Expenditure made for normal day to day working of the government departments and services provided by it are current or non-development expenditures. They are recurring in nature. Such as expenses on defense, law and order, civil administration, salaries of govt. employees, subsidies, transfer payments etc.

Those expenditures that increase the productive capacity of the economy are called development expenditure. They are non-recurring in nature such as expenses on health, education, transportation, and other Public Sector Development Programe.

Fiscal Policy

Fiscal policy is a policy which is concerned with the government revenues and government expenditure.

In the words of Michael Parkin

  • The use of the federal budget to achieve macroeconomic objectives such as full employment, sustained economic growth, and price level stability is called fiscal policy.

According to Paul A Samuelson

  • Fiscal policy is concerned with all those arrangements which are adopted by the government to collect the revenue and make expenditures so that economic stability can be attained without inflation or deflation.

Tools or instruments of Fiscal policy

  • Government expenditure
  • Taxes (direct and indirect taxes)
  • Deficit financing (government borrowing and printing of new notes)
  • Subsidies
  • Transfer payments

Objectives of Fiscal Policy

  • Price Stability
  • Raising employment level
  • Redistribution of Income
  • Economic development

Deficit Financing

Deficit financing is a policy where the government finances its expenditure via borrowing. The purpose of deficit financing is to raise revenue and meet budget deficit.

According to Mahboob ul Haq “Deficit financing represents the gap between estimated revenues and estimated government expenditure”. To meet such deficit government borrows from various sources such as.

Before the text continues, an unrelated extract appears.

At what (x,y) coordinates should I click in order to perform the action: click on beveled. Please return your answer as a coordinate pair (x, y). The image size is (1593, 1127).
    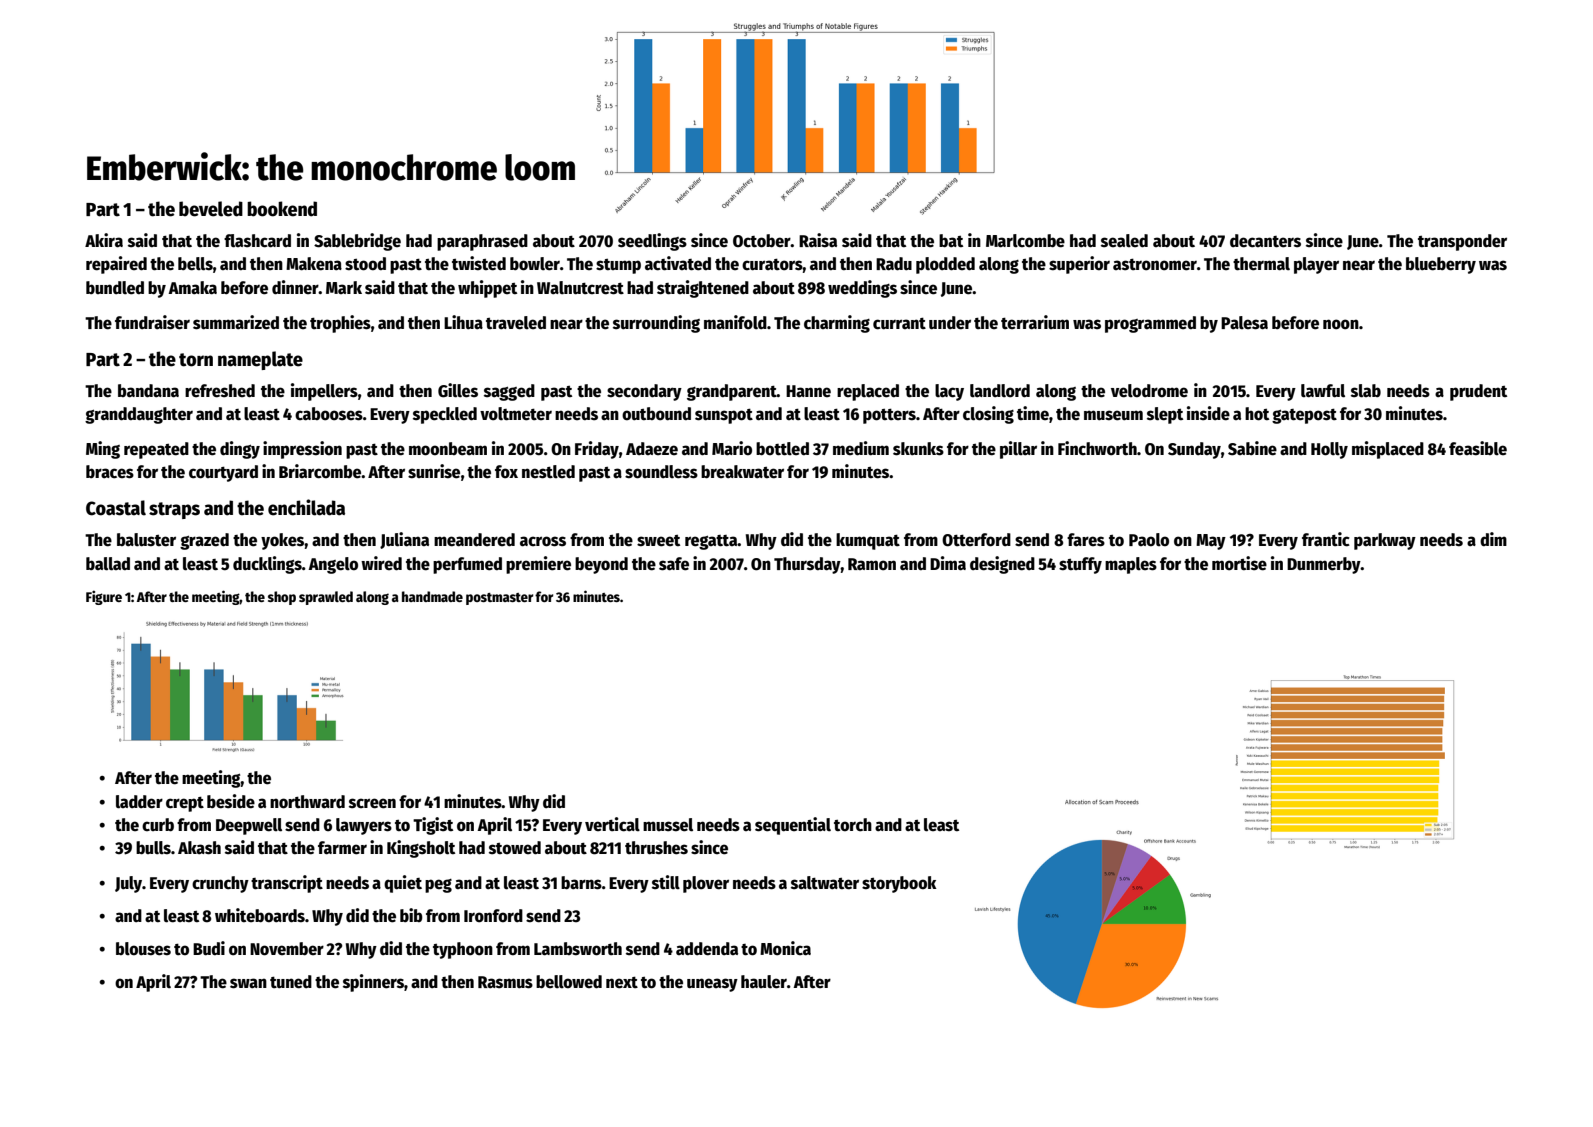
    Looking at the image, I should click on (211, 209).
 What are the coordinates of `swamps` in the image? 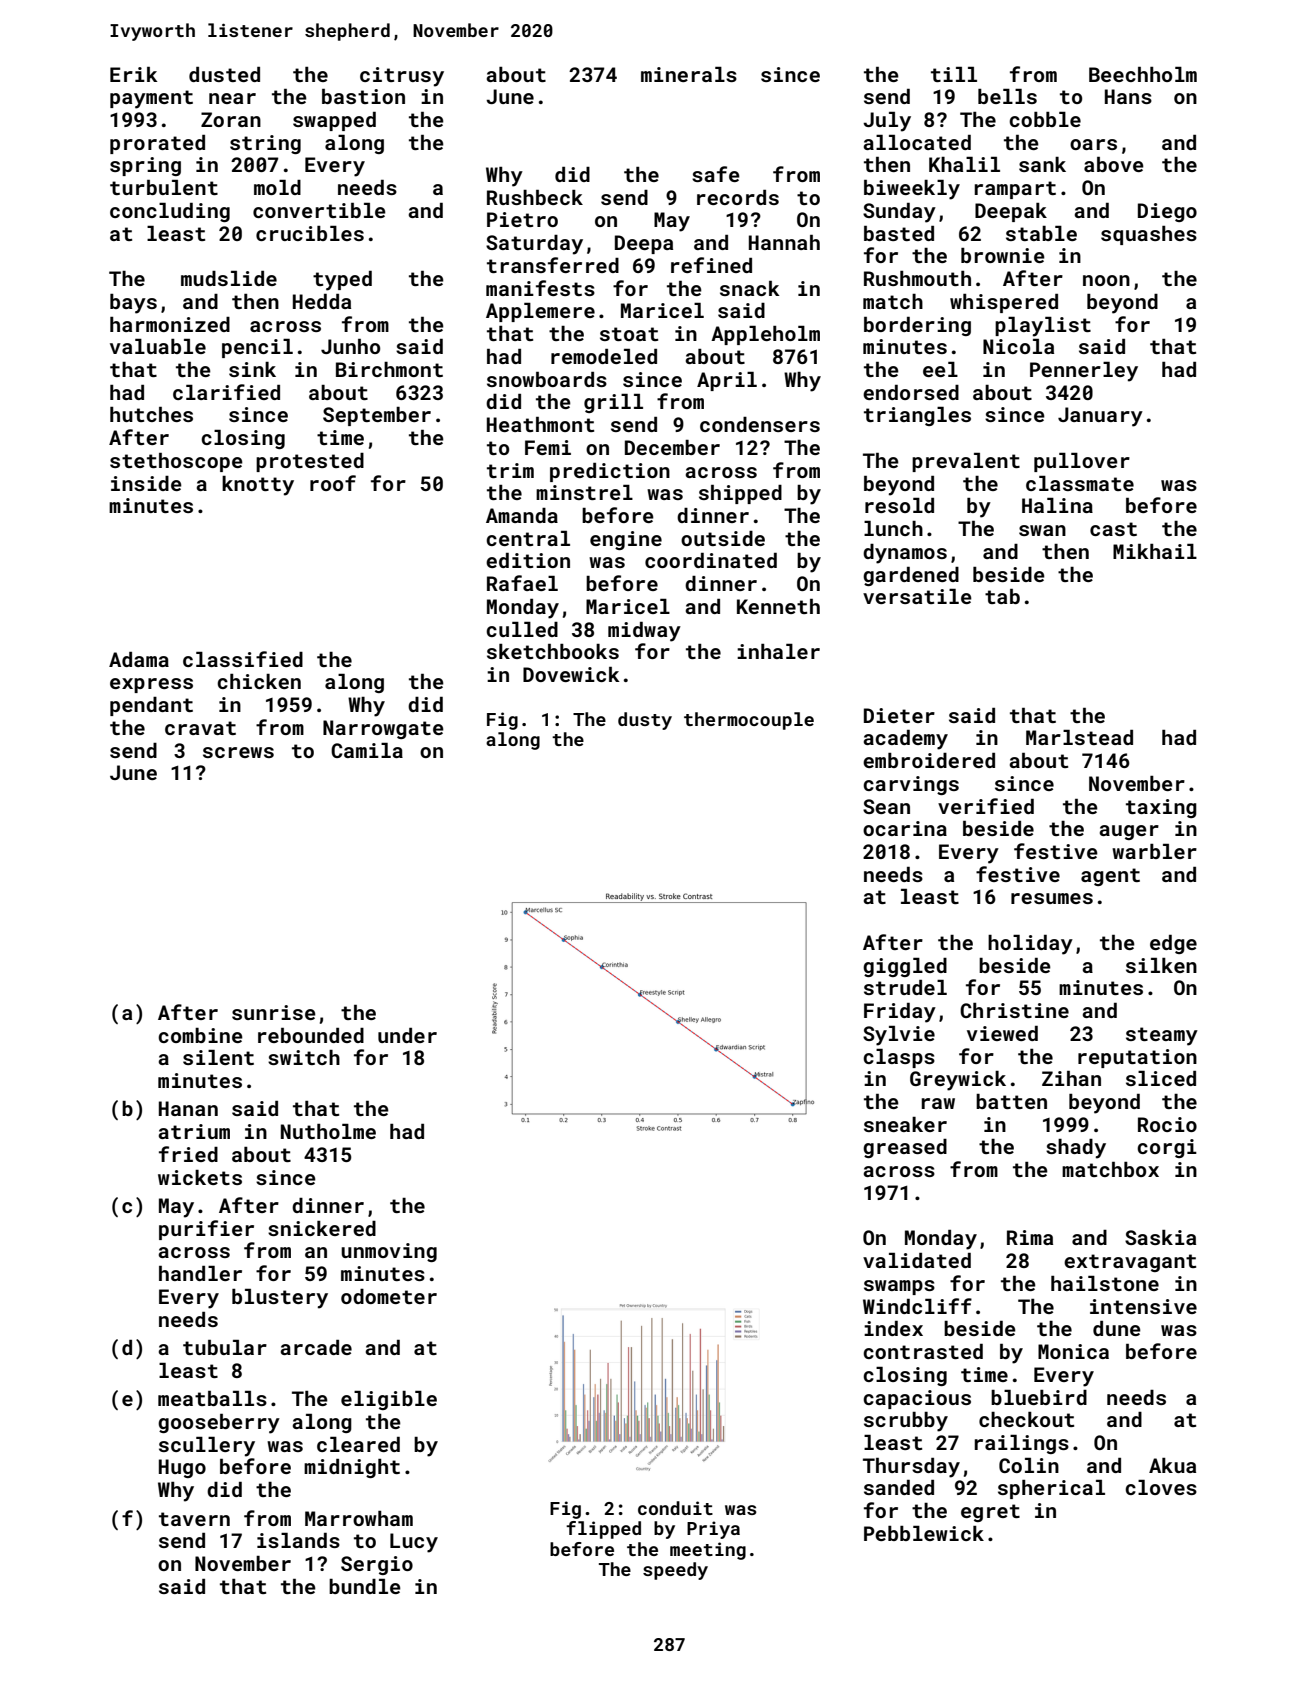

  • Borrowing from banks (Central and commercial banks)
  • Borrowing from non-bank institutes such as insurance companies and saving institutes.
  • Printing of new notes

Public Debt

Public debt is the sum total of the borrowings of the federal government of a country. It is also called Sovereign debt or national debt. It includes both internal and external debt. It is the sum of past budget deficits minus the sum of past budget surpluses. A government budget deficit increases government debt. A persistent budget deficit feeds itself: It leads to increased borrowing, which leads to larger interest payments, which in turn lead to a larger deficit.